# pacu growth



## zygapophysis (Jul 16, 2004)

anyone know how fast apcus grow, i know they get big and a bought like a 2 inch one last week cause i always hear about em and i wanted to see for my self, well the guy at petsmart







said he doesnt eat feeders blah blah hes a vegetarion well i put him in my feeder tank with the goldfishand he killed em so i threw him in with my p's and they dont like him much but dont fight him, i was wondering how fast he'll grow, maybe when he gets lik 6+ inches ill bring him to a lfs and try to get a store credit


----------



## lemmywinks (Jan 25, 2004)

if you feed him good he could get to 6" in 2 months easily. they can grow very fast in the right enviroment. also, do not keep them w/ p's


----------



## Andy1234 (Apr 23, 2004)

not to offend but i think they should make pacus illegal to own instead of p's cuz they sell em at big stores and little stores and then little kids buy em


----------



## Death in #'s (Apr 29, 2003)

> 6+ inches ill bring him to a lfs and try to get a store credit










most lfs will not take a pacu back


----------



## zygapophysis (Jul 16, 2004)

Andy1234 said:


> not to offend but i think they should make pacus illegal to own instead of p's cuz they sell em at big stores and little stores and then little kids buy em


 what i dont understand what ur saying


----------



## lemmywinks (Jan 25, 2004)

Andy1234 said:


> not to offend but i think they should make pacus illegal to own instead of p's cuz they sell em at big stores and little stores and then little kids buy em


 why would they make them illegal because of that? because people dont know better? i dont think they should be illegal i do think that place like walmart shouldnt sell them though. and even if they do(and will) continue to sell them they should atleast have a warning sign up next to them that says some thing like "these fish get 24"+ and require a very large tank".


----------



## Pacuguy (Apr 10, 2004)

my Pacus grew about 2 inches a month, untill they reached 12 inch, then they slowed down. ive had them almost 9 months and they are 16inch and 14 inch.
this is my second set of Pacus i lost the first ones to a power outage.
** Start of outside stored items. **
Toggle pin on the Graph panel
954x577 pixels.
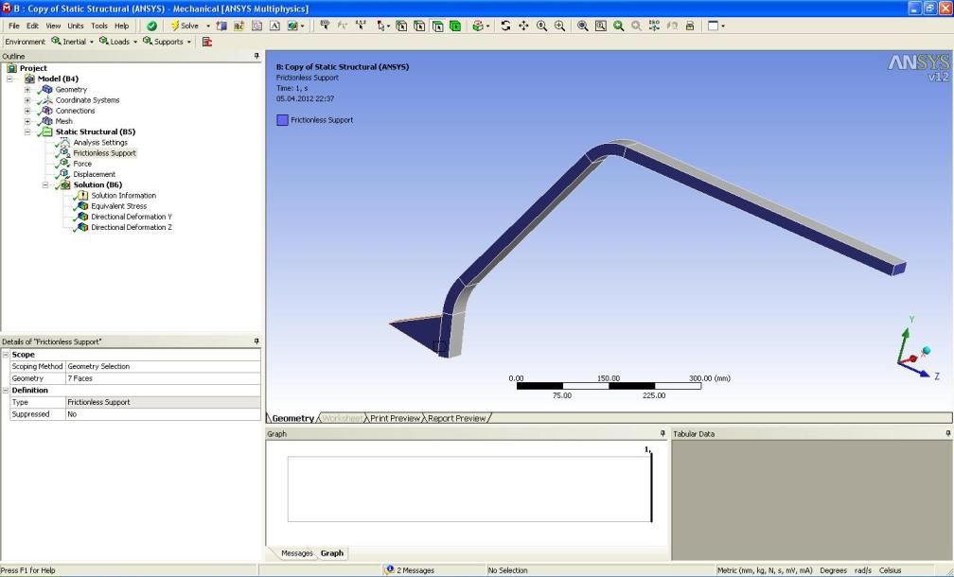[663, 433]
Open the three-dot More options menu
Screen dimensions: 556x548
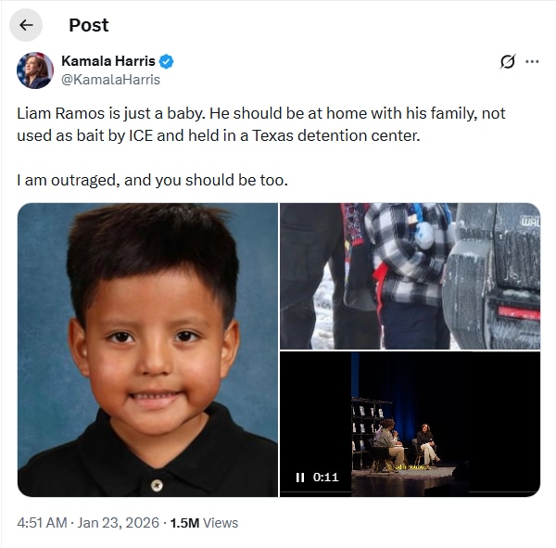(532, 62)
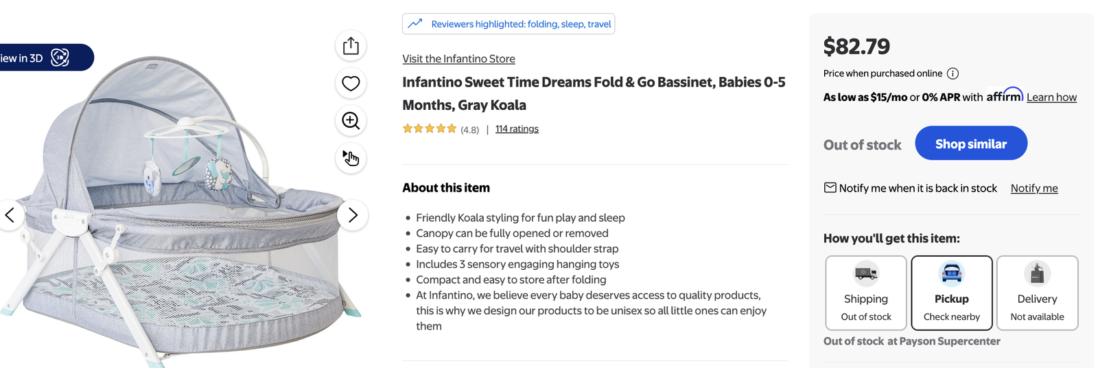1098x368 pixels.
Task: Click the Affirm Learn how link
Action: (x=1051, y=97)
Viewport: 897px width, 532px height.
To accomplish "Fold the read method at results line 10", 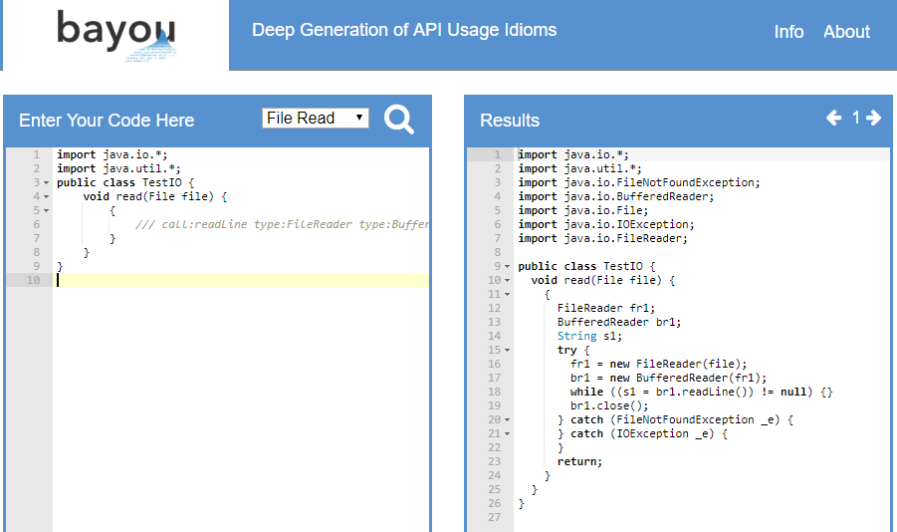I will pos(507,281).
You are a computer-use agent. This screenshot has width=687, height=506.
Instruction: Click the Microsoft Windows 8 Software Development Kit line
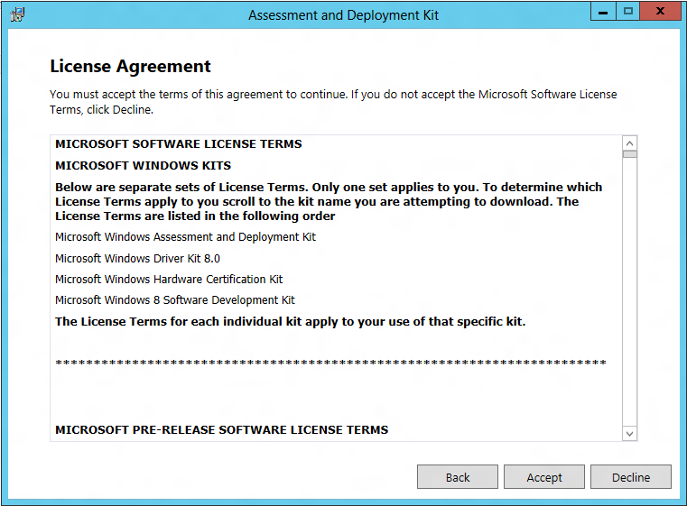[x=175, y=300]
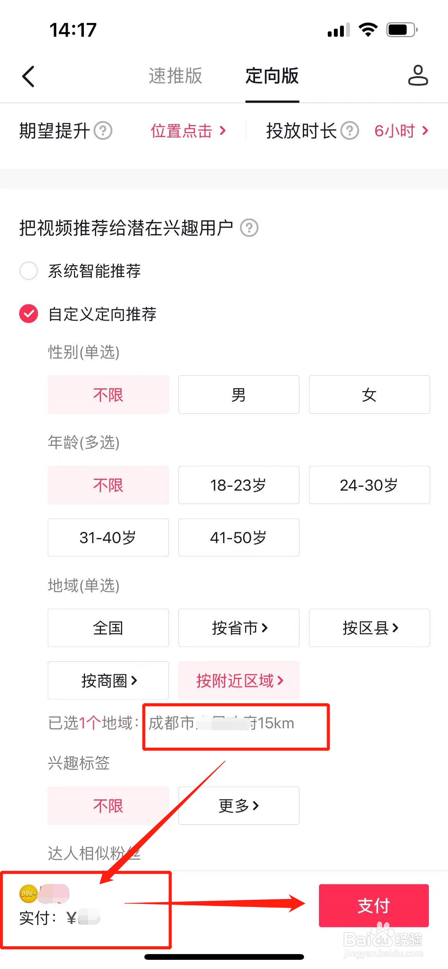Tap the DOU+ coin icon
This screenshot has height=969, width=448.
pos(28,894)
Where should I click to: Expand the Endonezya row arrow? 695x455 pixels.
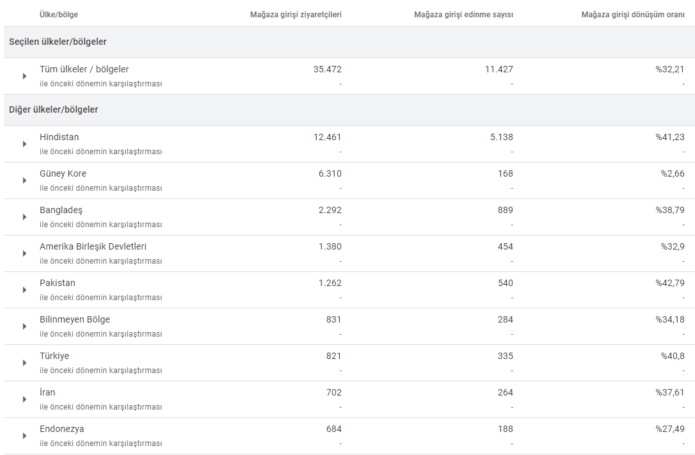[24, 436]
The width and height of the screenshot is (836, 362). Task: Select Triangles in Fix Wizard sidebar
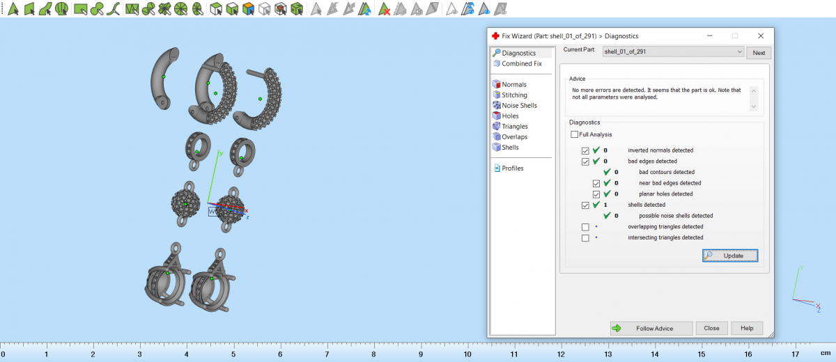pyautogui.click(x=514, y=127)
and no, your LPS prolly wont take a pacu back cause they have trouble getting rid of any large fish especially a pacu!


----------



## Little Waffen (Mar 13, 2004)

sorry


----------



## Little Waffen (Mar 13, 2004)

lemmywinks said:


> Andy1234 said:
> 
> 
> > not to offend but i think they should make pacus illegal to own instead of p's cuz they sell em at big stores and little stores and then little kids buy em
> ...


yes i agree with lemmy









to me its not fair to the fish they get really big and most people dont have that room for them to keep them happy and the fish suffers "well thats just how i think"


----------



## Kory (Jun 5, 2003)

every fish store needs to have a full grown pacu mounted on the wall with a sign on it saying this is out large those 2 in fish we sell get


----------



## illnino (Mar 6, 2004)

they usually grow about three feet a month..


----------



## lemmywinks (Jan 25, 2004)

illnino said:


> they usually grow about three feet a month..


 what?


----------



## mr.PIMP4969 (Jun 2, 2004)

there is a pet store called tongs and they have a pacu like mabe 6-7 inches


----------



## User (May 31, 2004)

illnino said:


> they usually grow about three feet a month..


 Damn I gotta get one









WTF?


----------



## zygapophysis (Jul 16, 2004)

lol


----------



## idontknow (Jul 12, 2004)

impossible to grow 3 feet a month!! hahaha. mine was growing really fast! for the week close to two weeks i had him...i say it grew a lil over an inch. and dont keep pacu's with p's...you saw what happened to mine.


----------